First and foremost: I’m really, really sorry. Whether it’s the most horrific fracture or “just a sprain,” it’s HARD. You’ll feel so frustrated, depressed, tired and angry. You probably feel that way right now. You’ll replay the moment when you got injured over and over, and think of how you could’ve avoided it. Most people seem to injure their ankle doing the most mundane thing: they trip. I’ve thought SO MANY times about how if I had just moved that little thing when I saw it, I wouldn’t be in this mess.

So here’s my first piece of advice: if you’re a person who has been depressed in the past, it’s probably a REALLY GOOD idea to check in with your primary care doc or therapist. Even people with totally normal brain chemistry who have never been depressed in their lives get depressed when this happens. That’s OK and it’s normal your life has totally changed for the worse without any warning. You feel out of control. Even the simplest things are so hard. If you’re an active person, you don’t have those endorphins or just the peace that comes from a nice long walk, or playing with your dog. You can’t do anything for yourself, you’re so dependent on other people, and you’re home bound for at least a few weeks. Everything in your life revolves around this stupid, stupid thing that nothing can fix except time and patience. That’s a recipe for even the most sane person to feel blue.

Here’s some things that helped me:

1. Keep perspective think, “My injury is awful, but I will get better and walk again. A LOT of people don’t have that; they get hurt and don’t get to walk again.” Repeat as necessary, perhaps up to 80 times per day!
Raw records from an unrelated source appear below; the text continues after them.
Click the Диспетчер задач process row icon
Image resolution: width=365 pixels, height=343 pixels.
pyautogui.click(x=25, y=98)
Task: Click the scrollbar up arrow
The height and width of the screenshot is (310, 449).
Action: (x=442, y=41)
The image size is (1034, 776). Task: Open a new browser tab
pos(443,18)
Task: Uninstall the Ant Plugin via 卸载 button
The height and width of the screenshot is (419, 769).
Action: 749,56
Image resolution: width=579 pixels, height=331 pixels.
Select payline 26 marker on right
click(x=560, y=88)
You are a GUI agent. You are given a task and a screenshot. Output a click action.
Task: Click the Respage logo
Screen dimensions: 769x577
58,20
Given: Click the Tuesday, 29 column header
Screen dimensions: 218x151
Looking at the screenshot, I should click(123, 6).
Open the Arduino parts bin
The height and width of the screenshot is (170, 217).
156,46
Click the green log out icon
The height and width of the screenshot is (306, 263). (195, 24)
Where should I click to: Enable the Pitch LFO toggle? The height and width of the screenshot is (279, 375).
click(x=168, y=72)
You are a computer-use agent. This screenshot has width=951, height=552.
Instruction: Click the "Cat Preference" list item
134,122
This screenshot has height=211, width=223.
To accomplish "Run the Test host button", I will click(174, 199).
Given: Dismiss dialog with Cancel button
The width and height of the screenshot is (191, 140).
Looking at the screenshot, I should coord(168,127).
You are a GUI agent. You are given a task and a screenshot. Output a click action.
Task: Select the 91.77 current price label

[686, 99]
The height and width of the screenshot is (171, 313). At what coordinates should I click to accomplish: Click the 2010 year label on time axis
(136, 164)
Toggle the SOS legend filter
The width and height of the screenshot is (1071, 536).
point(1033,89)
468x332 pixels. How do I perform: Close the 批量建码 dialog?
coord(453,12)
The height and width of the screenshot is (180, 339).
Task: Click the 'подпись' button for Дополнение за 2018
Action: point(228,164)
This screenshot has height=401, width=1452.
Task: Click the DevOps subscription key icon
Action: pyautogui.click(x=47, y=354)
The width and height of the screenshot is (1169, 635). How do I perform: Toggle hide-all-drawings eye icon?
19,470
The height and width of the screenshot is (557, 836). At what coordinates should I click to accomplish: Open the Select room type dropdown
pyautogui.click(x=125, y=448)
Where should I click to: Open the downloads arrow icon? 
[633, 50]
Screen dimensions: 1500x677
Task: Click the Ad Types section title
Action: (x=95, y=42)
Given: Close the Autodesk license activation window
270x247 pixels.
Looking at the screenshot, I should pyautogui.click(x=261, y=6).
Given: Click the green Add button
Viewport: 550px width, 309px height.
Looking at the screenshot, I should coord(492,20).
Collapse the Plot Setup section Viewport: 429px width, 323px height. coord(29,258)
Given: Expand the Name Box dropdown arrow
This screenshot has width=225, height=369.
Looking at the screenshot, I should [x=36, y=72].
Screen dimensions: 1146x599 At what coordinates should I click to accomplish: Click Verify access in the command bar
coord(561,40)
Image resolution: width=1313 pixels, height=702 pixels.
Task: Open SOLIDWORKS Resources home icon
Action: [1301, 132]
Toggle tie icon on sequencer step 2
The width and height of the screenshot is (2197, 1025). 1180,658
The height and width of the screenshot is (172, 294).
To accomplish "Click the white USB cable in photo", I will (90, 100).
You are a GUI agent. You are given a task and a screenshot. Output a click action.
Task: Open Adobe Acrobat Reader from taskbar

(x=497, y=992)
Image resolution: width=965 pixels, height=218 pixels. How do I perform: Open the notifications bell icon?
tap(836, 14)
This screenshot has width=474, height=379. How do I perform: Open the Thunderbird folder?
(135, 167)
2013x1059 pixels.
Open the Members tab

2. Celebrate the small victories. To someone else, they may seem small, but to you, they can be HUGE. This starts by just noticing them “Today, my ankle does not hurt,” or “today, I made my bed by rolling around and pulling the covers.” When I was allowed to stand on my good foot and cast, I was SO EXCITED that I had to show everyone. I also made a list of the things I could do standing at the mirror to put on makeup, or being able to scramble some eggs. If you can think of and write down just three things you're grateful for at the end of each day, that small act can really help.

3. Keep yourself busy with what you can do, and pick something you’ve always wanted to work on/read/etc. Call those old friends that you may have lost touch with and have them over just for coffee and a chat. Take up watercolors. Re-read Harry Potter. Learn to play the ukulele. Stay on this forum and support other people, or just read others’ stories. This is my first post here after a lot of lurking, and every time I read, I felt less alone.

How do I live my life??

This one is tough, especially for those of us who live alone. I spiral-fractured my fibula on June 30, then had surgery on July 12. For 5+ days after both these events, I could not live alone, and had to change my life so that someone else could take care of me in this case, mostly my mom, but also my little sisters, friends, etc. To make it easier, I stayed with them, but do know that figuring out how to safely navigate a new space can take some time. A good way to figure out if you’re ready to take care of yourself is to see how long you can go without asking for help. And speaking of which ...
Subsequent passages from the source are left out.